¡Bienvenidos! a un país ¿hospitalario?. En este blog os informaremos sobre la actualidad de los inmigrantes en España.
¿España un país hospitalario? o ¿ creencia a una segunda oportunidad?

España se le considera un país receptor de inmigrantes, que provienen de varios continentes. No solo vienen en pateras sino también en otros medios de transportes, y no siempre emigran por necesidad económica sino por otras causas como el clima.

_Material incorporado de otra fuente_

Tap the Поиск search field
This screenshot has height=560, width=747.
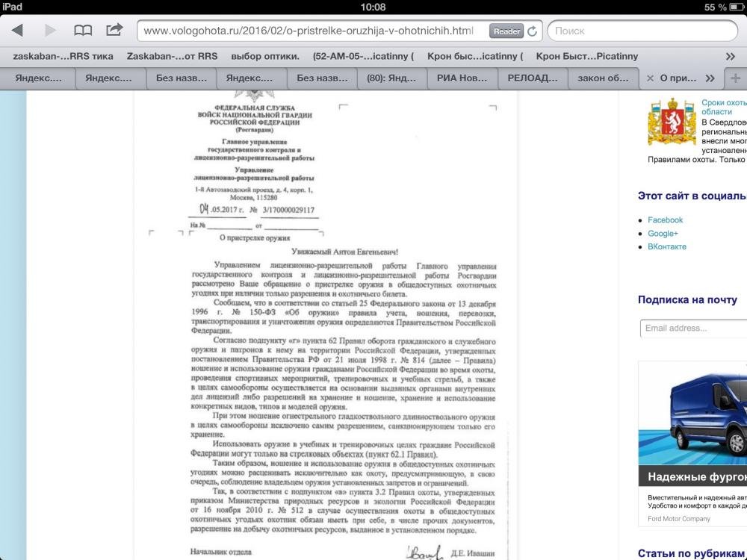coord(642,31)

España, miembro de la Unión Europea, con el paso del tiempo se ha convertido en un país receptor de inmigrantes. Vienen de países como América, Asia, África y de algunas zonas de Europa. En general se trata de personas de países pobres o en vías de desarrollo. A causa de esto si dejan sus hogares es por razones económicas. Algunos se trasladan a nuestro país con los documentos necesarios, pero otros no, son los que en los medios de comunicación reciben el nombre de “ilegales”.

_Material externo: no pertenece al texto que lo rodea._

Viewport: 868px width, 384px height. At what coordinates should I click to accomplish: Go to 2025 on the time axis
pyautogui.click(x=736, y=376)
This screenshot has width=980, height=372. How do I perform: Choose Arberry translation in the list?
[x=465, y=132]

¿Por qué vienen a España? Hasta ahora el factor más importante de la atracción migratoria era el desarrollo económico pero esto va a cambiar debido a la crisis. Las personas procedentes de Iberoamérica se sienten atraídas por la identidad cultural y lingüística y los magrebíes por la cercanía geográfica al continente africano. Pero no podemos olvidar que también se instalan en nuestro país inmigrantes de alto nivel como los jubilados de países del norte de Europa a los que les gusta el sur por la suavidad del clima y el modo de vida.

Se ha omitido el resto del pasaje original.